Show each line of the records below that contains the string "Identify", with case counting in the match.
[[ Records to process, beginning ]]
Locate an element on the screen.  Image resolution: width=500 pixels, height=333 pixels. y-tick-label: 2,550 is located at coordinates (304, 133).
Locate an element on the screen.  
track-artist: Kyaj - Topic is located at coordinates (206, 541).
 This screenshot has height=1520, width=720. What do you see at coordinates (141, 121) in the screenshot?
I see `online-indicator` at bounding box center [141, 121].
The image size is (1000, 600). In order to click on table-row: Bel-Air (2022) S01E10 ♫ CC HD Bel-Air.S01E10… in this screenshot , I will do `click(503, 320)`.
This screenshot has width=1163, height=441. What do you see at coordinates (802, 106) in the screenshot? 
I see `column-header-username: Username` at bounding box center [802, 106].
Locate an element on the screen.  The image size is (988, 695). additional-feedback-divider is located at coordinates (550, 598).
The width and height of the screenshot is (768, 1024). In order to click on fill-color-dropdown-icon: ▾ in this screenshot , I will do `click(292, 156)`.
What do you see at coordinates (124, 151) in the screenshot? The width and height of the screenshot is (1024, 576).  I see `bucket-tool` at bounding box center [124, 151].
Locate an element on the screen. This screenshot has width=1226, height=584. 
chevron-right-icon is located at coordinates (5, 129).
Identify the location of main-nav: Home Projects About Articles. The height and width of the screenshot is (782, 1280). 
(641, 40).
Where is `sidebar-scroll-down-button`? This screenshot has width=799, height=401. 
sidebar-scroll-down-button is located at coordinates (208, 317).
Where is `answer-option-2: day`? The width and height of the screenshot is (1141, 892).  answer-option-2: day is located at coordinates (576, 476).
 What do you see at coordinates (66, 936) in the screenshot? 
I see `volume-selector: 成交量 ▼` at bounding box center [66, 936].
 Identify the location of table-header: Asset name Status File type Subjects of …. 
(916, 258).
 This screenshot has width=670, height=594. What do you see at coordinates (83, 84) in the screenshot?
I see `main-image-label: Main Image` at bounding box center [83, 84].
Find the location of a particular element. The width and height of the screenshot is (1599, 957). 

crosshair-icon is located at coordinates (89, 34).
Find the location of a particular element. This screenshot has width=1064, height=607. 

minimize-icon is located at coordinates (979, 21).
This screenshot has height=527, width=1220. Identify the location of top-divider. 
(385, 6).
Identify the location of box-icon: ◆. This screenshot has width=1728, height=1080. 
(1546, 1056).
[[ Records to process, end ]]
● Reply to the exercise:
Identify the location of main-nav: Home Projects About Articles. The height and width of the screenshot is (782, 1280). 
 Identify the location of table-header: Asset name Status File type Subjects of …. 
This screenshot has height=527, width=1220. Identify the location of top-divider. 
Identify the location of box-icon: ◆. This screenshot has width=1728, height=1080. 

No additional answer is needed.